I also finally got around to buzzing up the garlic scapes that I had in the fridge. They’ll also be frozen in the ice cube tray in oil for adding to meals throughout the winter. I should have dehydrated some too, but I forgot. Next year. Friends gave us some of they’re dehydrated garlic last year and it was so much better than store bought garlic powder! I’m going to do that with some of our garlic this year. That way any wonky bulbs don’t get wasted. 

I also harvested a tonne of Tarragon, Lemon Basil, Salad Burnet and Borage to make a ‘summer brew’. It will either be flat wine, or if I make it fizzy, an herbal beer of sorts.
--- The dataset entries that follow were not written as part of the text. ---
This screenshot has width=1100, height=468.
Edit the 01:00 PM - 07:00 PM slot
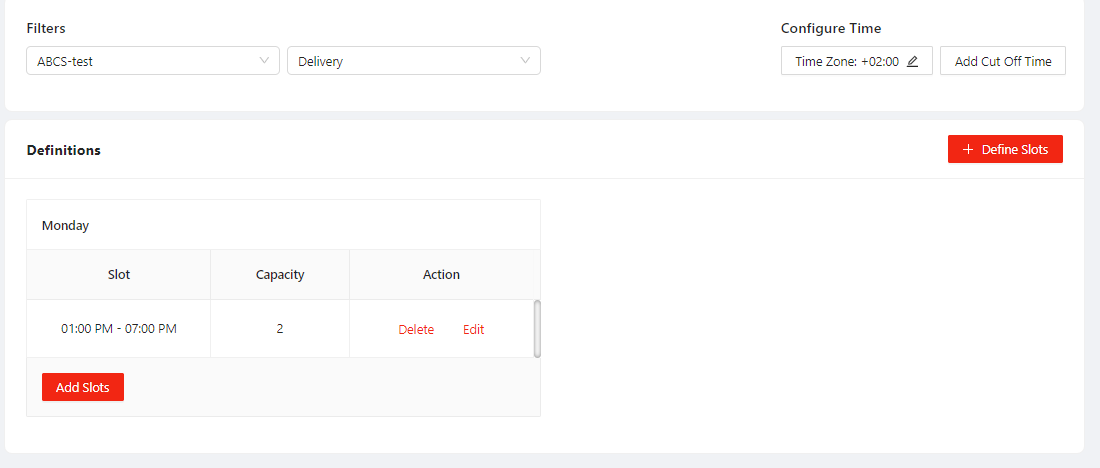473,329
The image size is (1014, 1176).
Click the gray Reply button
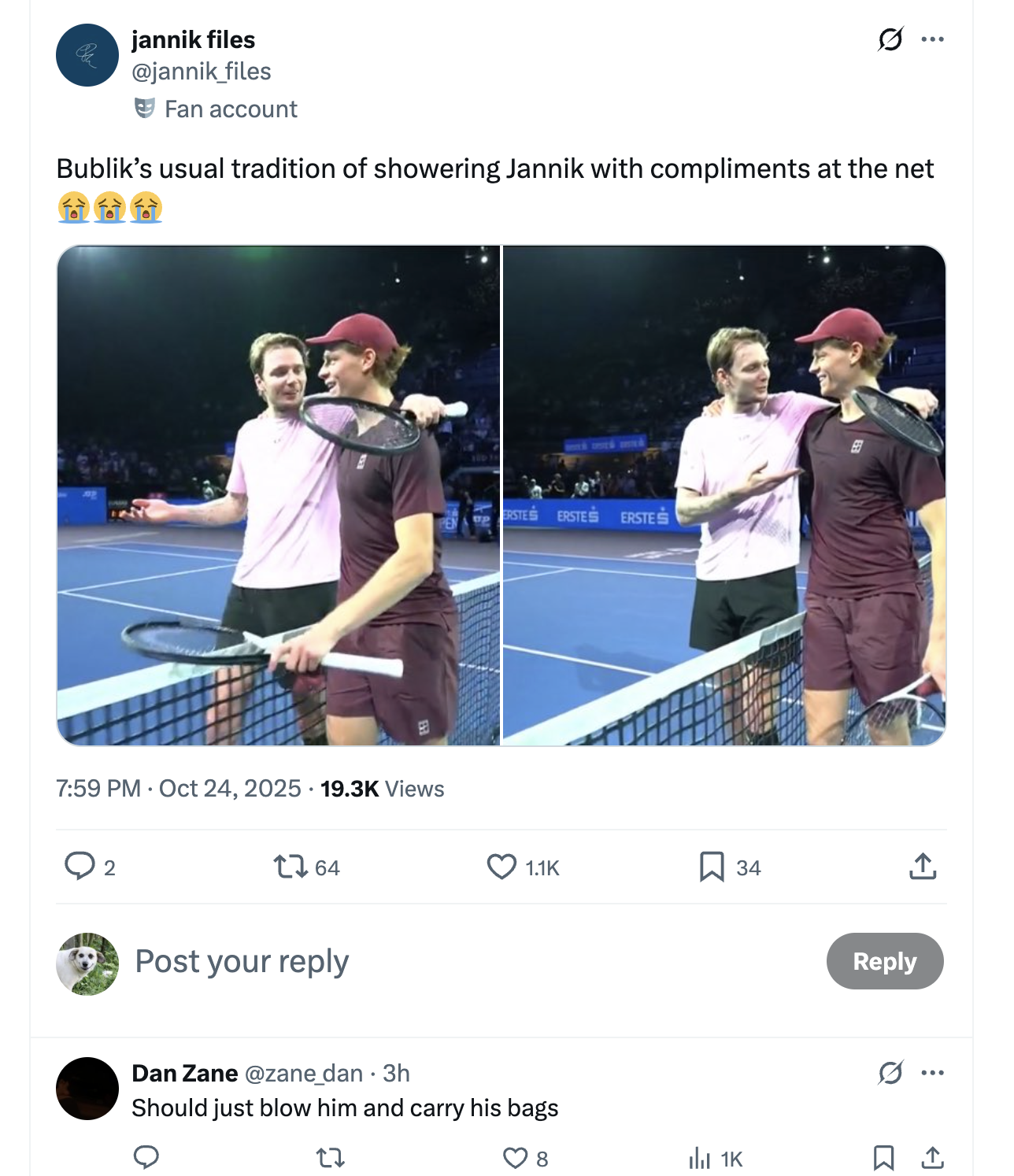pos(885,961)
The tarragon grows like mad so we can never use it fast enough. In a tea, while making the brew, it does smell kind of funky so I couldn't tell if the rhubarb tarragon wine that I made in the spring had that wonk because of the bread yeast or the tarragon. I added the borage to balance out the mix and hopefully take down a bit of the funk. We’ll see how it goes. I love the finish of the rhubarb tarragon wine, even though it’s still fresh, so maybe after ageing the prescribed amount it will be splendid. I just didn’t want to wait to taste it.

Thursday I didn’t get much done. This weather messes with my head and so sometimes laying down very quietly in the dark is what is necessary. I was also able to pull out my watercolors and work on a sheet from the Secret Garden prints that my sister gave me. Meticulous detail is such a brain high sometimes.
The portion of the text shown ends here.